WHAT YOU SHOULD DO: Restate the records below word for word.

══ RECORDS SUPPLIED ══

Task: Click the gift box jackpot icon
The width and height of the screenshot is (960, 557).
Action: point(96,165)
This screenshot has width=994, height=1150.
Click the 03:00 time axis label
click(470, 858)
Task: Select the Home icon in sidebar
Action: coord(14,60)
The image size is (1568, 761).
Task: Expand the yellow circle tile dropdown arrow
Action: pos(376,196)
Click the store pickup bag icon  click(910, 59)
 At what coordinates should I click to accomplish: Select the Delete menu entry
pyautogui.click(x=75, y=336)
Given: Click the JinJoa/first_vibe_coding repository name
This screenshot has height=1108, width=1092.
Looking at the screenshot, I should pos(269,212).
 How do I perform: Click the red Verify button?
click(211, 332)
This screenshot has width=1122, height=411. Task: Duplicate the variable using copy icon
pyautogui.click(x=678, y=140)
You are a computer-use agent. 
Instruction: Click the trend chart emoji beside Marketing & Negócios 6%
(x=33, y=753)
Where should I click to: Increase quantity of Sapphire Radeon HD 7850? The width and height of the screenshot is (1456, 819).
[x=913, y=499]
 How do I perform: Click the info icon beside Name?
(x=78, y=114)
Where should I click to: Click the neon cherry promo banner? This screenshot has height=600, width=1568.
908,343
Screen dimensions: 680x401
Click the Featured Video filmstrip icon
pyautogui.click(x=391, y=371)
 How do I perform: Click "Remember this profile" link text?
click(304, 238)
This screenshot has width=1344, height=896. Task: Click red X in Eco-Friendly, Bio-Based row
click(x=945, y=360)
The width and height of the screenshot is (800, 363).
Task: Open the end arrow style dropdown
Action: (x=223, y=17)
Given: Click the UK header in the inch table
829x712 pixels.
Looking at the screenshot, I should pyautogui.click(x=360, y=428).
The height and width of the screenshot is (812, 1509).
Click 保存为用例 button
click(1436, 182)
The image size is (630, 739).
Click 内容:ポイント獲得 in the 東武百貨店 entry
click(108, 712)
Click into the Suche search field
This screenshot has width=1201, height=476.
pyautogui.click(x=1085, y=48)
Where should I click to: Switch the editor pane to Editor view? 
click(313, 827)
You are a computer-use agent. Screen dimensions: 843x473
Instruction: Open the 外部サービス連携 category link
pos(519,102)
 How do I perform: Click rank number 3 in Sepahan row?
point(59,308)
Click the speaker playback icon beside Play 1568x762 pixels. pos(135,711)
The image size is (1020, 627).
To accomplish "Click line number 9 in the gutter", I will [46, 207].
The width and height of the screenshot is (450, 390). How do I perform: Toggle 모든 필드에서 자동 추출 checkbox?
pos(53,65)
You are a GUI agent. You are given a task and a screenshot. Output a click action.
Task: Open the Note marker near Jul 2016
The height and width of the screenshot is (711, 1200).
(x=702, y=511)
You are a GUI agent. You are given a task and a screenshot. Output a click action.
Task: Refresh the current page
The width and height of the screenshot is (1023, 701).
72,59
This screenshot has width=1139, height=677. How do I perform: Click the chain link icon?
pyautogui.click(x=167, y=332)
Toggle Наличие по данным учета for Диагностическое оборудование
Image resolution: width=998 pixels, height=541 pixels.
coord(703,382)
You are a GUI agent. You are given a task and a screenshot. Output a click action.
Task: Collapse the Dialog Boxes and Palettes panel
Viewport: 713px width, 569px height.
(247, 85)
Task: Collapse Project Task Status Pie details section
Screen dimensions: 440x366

═══

SOLUTION BELOW:
Task: Click the gift box jackpot icon
The width and height of the screenshot is (960, 557).
Action: point(96,165)
This screenshot has width=994, height=1150.
Click the 03:00 time axis label
click(470, 858)
Task: Select the Home icon in sidebar
Action: coord(14,60)
The image size is (1568, 761).
Task: Expand the yellow circle tile dropdown arrow
Action: pos(376,196)
Click the store pickup bag icon  click(910, 59)
 At what coordinates should I click to accomplish: Select the Delete menu entry
pyautogui.click(x=75, y=336)
Given: Click the JinJoa/first_vibe_coding repository name
This screenshot has height=1108, width=1092.
Looking at the screenshot, I should pos(269,212).
 How do I perform: Click the red Verify button?
click(211, 332)
This screenshot has width=1122, height=411. Task: Duplicate the variable using copy icon
pyautogui.click(x=678, y=140)
You are a computer-use agent. 
Instruction: Click the trend chart emoji beside Marketing & Negócios 6%
(x=33, y=753)
Where should I click to: Increase quantity of Sapphire Radeon HD 7850? The width and height of the screenshot is (1456, 819).
[x=913, y=499]
 How do I perform: Click the info icon beside Name?
(x=78, y=114)
Where should I click to: Click the neon cherry promo banner? This screenshot has height=600, width=1568.
908,343
Screen dimensions: 680x401
Click the Featured Video filmstrip icon
pyautogui.click(x=391, y=371)
 How do I perform: Click "Remember this profile" link text?
click(304, 238)
This screenshot has width=1344, height=896. Task: Click red X in Eco-Friendly, Bio-Based row
click(x=945, y=360)
The width and height of the screenshot is (800, 363).
Task: Open the end arrow style dropdown
Action: (x=223, y=17)
Given: Click the UK header in the inch table
829x712 pixels.
Looking at the screenshot, I should pyautogui.click(x=360, y=428).
The height and width of the screenshot is (812, 1509).
Click 保存为用例 button
click(1436, 182)
The image size is (630, 739).
Click 内容:ポイント獲得 in the 東武百貨店 entry
click(108, 712)
Click into the Suche search field
This screenshot has width=1201, height=476.
pyautogui.click(x=1085, y=48)
Where should I click to: Switch the editor pane to Editor view? 
click(313, 827)
You are a computer-use agent. Screen dimensions: 843x473
Instruction: Open the 外部サービス連携 category link
pos(519,102)
 How do I perform: Click rank number 3 in Sepahan row?
point(59,308)
Click the speaker playback icon beside Play 1568x762 pixels. pos(135,711)
The image size is (1020, 627).
To accomplish "Click line number 9 in the gutter", I will [46, 207].
The width and height of the screenshot is (450, 390). How do I perform: Toggle 모든 필드에서 자동 추출 checkbox?
pos(53,65)
You are a GUI agent. You are given a task and a screenshot. Output a click action.
Task: Open the Note marker near Jul 2016
The height and width of the screenshot is (711, 1200).
(x=702, y=511)
You are a GUI agent. You are given a task and a screenshot. Output a click action.
Task: Refresh the current page
The width and height of the screenshot is (1023, 701).
72,59
This screenshot has width=1139, height=677. How do I perform: Click the chain link icon?
pyautogui.click(x=167, y=332)
Toggle Наличие по данным учета for Диагностическое оборудование
Image resolution: width=998 pixels, height=541 pixels.
coord(703,382)
You are a GUI agent. You are given a task and a screenshot. Output a click action.
Task: Collapse the Dialog Boxes and Palettes panel
Viewport: 713px width, 569px height.
(247, 85)
Task: Collapse Project Task Status Pie details section
Screen dimensions: 440x366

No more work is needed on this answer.